Promises Promises
Ask a child if taking her friend’s teddy bear is stealing and she may not know. After all, she wants it, so what could possibly be wrong with that? But let someone take her favorite toy and she will understand stealing immediately. How dare they?
I’ve been thinking a lot about an adult version of that dynamic. There are some things we adults just don’t understand until they happen to us. Breaking a promise is one of those. Adults who routinely break promises rarely think much of it. After all, something more important came along, surely you understand. It is when we are on the receiving end of a broken promise that we come to understand the impact.
The power of promise
Marriage is certainly an important promise, but we can learn a lot by how we approach our daily, less significant, commitments: picking up the kids, meeting a colleague for lunch, paying bills when due, making a promised phone call. A promise is a promise. From the perspective of the promisee, one promise is no more important than another. Each one, no matter how small, has an impact on the receiving end. A kept promise builds a relationship. It builds trust and opens possibilities. A broken promise damages a relationship. It breaks trust and limits possibilities.
Think back to a time when someone broke a promise to you. “I will meet you at 10 a.m. at the coffee shop.” Strolling in at 10:30 your friend says, “I decided to stop for a quick oil change on the way over. I figured you’d understand.” Hmmm. You were slated below ‘oil change’ on your friend’s priority list. How’d that feel?
Using your promises as an evaluation tool
Nearly everyone I work with is invested in their personal growth on some level. Many ask, “How will I know when I’ve completed my work?” Although personal work is ongoing and never really completed, the state of your relationships will reflect your personal growth. If the changes you are making aren’t manifest in the real world, they aren’t complete.
The oil changer in the example above may not experience any adverse effects from his broken promises… at least initially. After all, it happened to YOU, not him. If he routinely breaks his promises, and especially if he doesn't care that he does, he will eventually experience the fruit of those choices. It may not be until he is surrounded solely by shallow relationships that he begins to wonder what went wrong. Take a look at the depth and honesty of your relationships to determine where to focus your personal work.
(In the next issue of the Design Your Life newsletter I will talk about the 3 step process for using your promises to create dynamic relationships, which includes developing a vision for how you want your relationships to be.)
Your response to broken promises
Another way to use your promise as an evaluation tool is to examine your response.

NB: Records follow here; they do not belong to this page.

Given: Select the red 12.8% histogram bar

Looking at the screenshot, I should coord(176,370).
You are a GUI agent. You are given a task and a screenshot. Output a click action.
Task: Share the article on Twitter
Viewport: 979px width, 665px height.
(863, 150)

When circumstances appear bigger than your promise, how do you respond?
- Are you a victim to your circumstances?
- Do you get angry and blame the person who expects you to fulfill your promise?
- Do you endeavor to renegotiate your agreement given current conditions?
- Do you understand that making a promise is a spiritual event that is bigger than either of you? After all, you are creating the future together.
- Are you governed by the vision of what you want your relationships to be like and willing to risk your pride and whatever else it takes to bring your vision to pass?
- Do you trust that divine providence will step in and provide you with new resources that will enable you to keep your promise?
How you approach your promise reveals where you are on the continuum toward your authentic self. The approaches above are listed from least resourceful or mature on the spiritual/personal growth continuum, to the greatest. Where are you?
On the reverse, how do you respond when others break promises to you?
- Pretend no promise was made
- Hope that if you don’t say anything she’ll still be your friend
- Adapt your schedule to accommodate him?
- Tell her how her broken promises hurt you and hurts the relationship?
- Give ultimatums. “If you’re late again I won’t be here.”
- End the relationship
Unlike the previous list, these are not necessarily listed from least to most mature. This list offers examples of no boundaries to severe boundaries. While I don’t think the first 3 in the list are useful for an ongoing relationship there may be times when that is what you choose. For relationships that you care about I encourage you to employ your own version of the final 3 choices.
We teach people how to treat us. If you let others break their promises to you without requiring an accounting on their part it doesn’t help them, and it will whittle away at your soul. I encourage you to invite your friends to hold you to your promises. Do the same for them. The willingness to have this kind of exchange in your relationship will tell you a lot about your friends.
Until one is committed,
there is hesitancy, the chance to draw back, always ineffectiveness.
Concerning all acts of initiative and creation, there is one elementary truth,
the ignorance of which kills countless ideas and splendid plans:
That the moment one definitely commits oneself, then providence moves too.
All sorts of things occur to help one that would never otherwise have occurred.
A whole stream of events issues from the decision, raising in one's favor all manner of unforeseen incidents, meetings, and material assistance
which no man could have dreamed would have come his way.